After a difficult first quarter last year, shares in Burberry have been staging a recovery, buoyed by hopes of the release of strong pent-up demand from Chinese shoppers after Beijing finally dismantled its strict anti-Covid lockdown measures. The stock is up by a third over the past six months, however shares have been under pressure in recent weeks amid broader weakness for the FTSE 100 which has been retreating from the highs. Burberry has also been caught up in the wider market turmoil over the last week with the collapse of Silicon Valley Bank which has sparked nervousness among investors.

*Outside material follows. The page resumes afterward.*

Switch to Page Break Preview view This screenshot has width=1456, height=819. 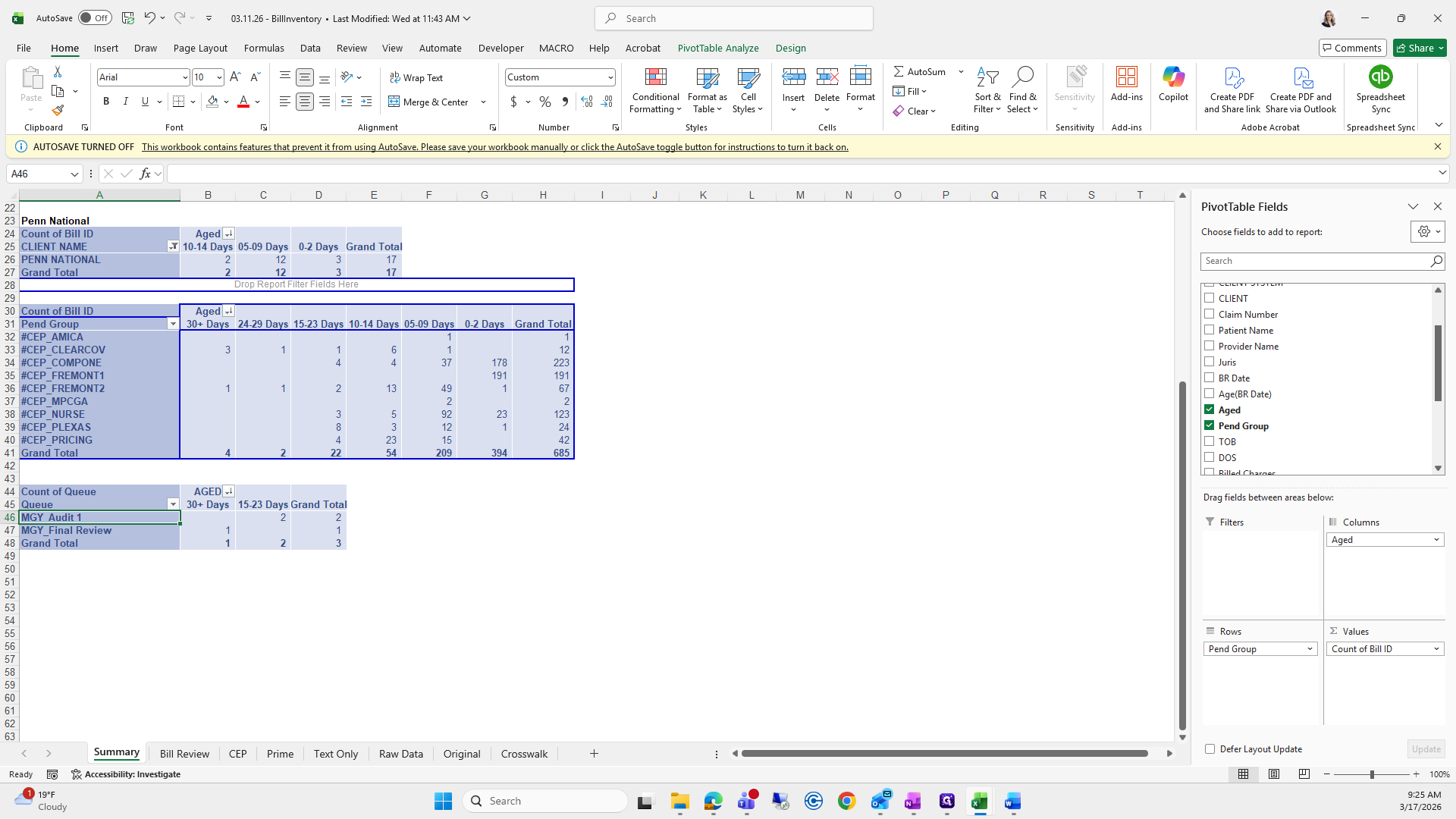(x=1304, y=774)
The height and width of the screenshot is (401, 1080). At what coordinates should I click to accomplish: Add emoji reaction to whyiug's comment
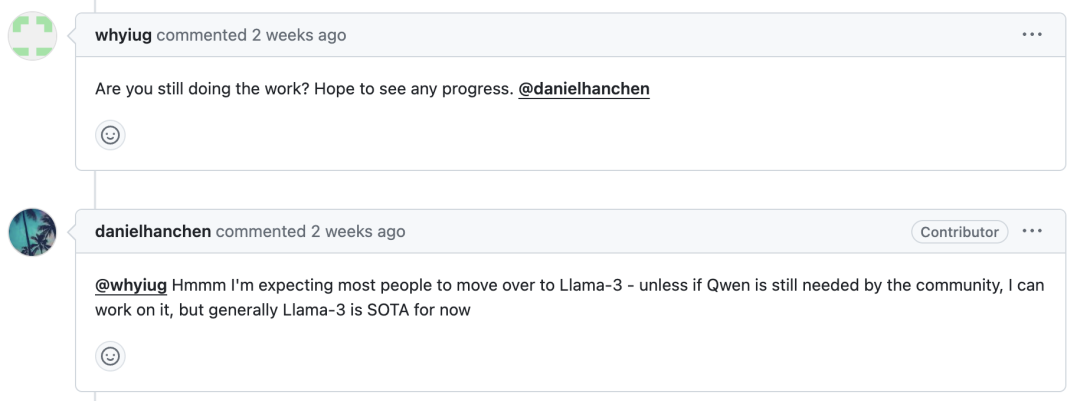point(110,135)
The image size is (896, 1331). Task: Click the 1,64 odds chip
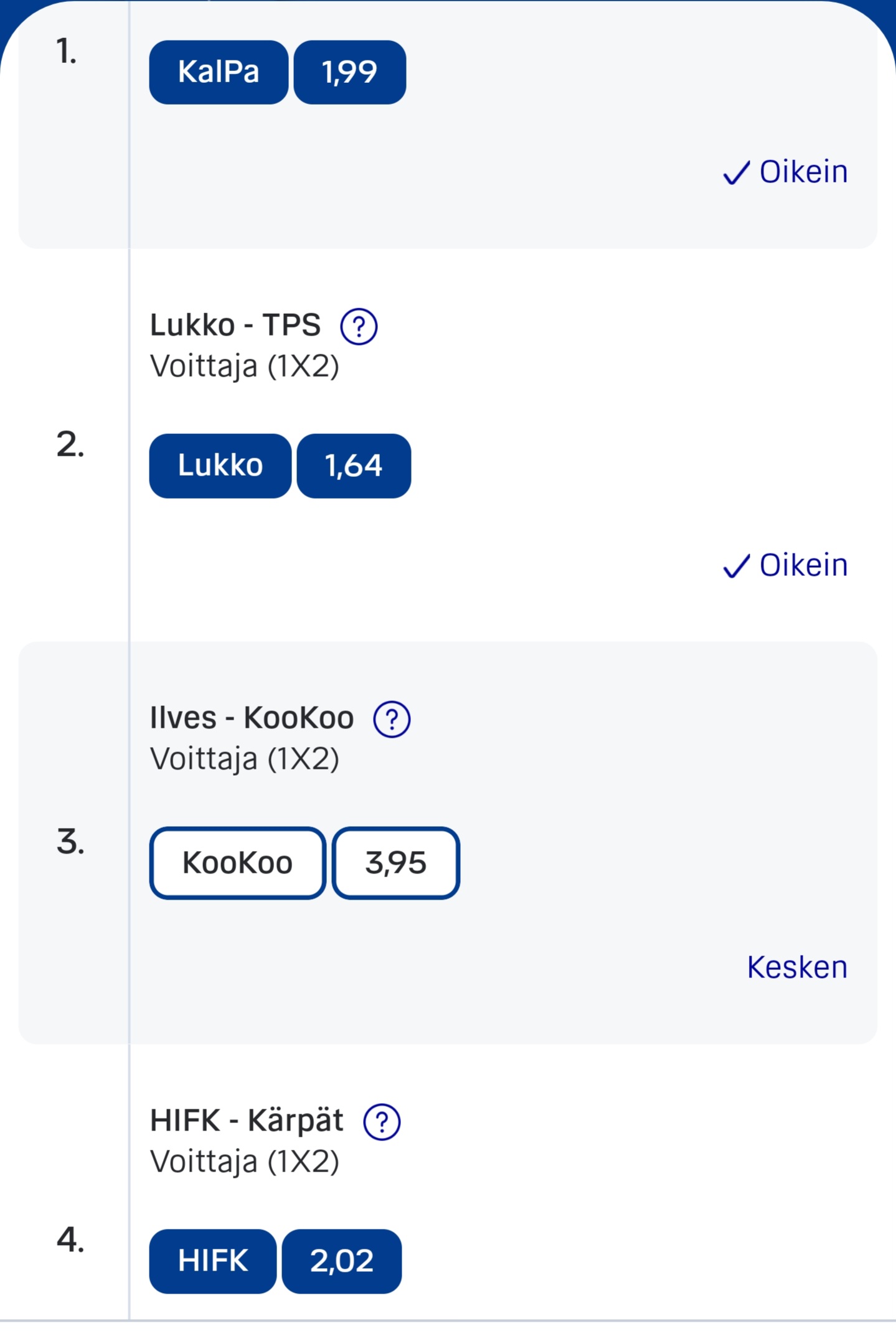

Balfour Beatty (LSE:BBY) reported a 42% increase in underlying profit for 2022 at £279 million versus £197 million in 2021. Its order book increased by 8% to £17.4 billion versus £16.1 million year-on-year. The infrastructure firm announced a £150 million share buyback for the third consecutive year and announced a 17% increase to its full-year dividend.
Balfour Beatty is returning cash to shareholders through a share buyback and a dividend increase, in a sign of confidence from the infrastructure company about its outlook. At a time when many businesses are cutting dividends to combat the sluggish macroeconomic backdrop, income investors will be encouraged by the increased shareholder pay outs.
Balfour Beatty has also benefitted from portfolio diversification both in terms of its variety of operations as well as its range of geographies. Shares have rallied by more than 35% over a one-year period and are trading higher today.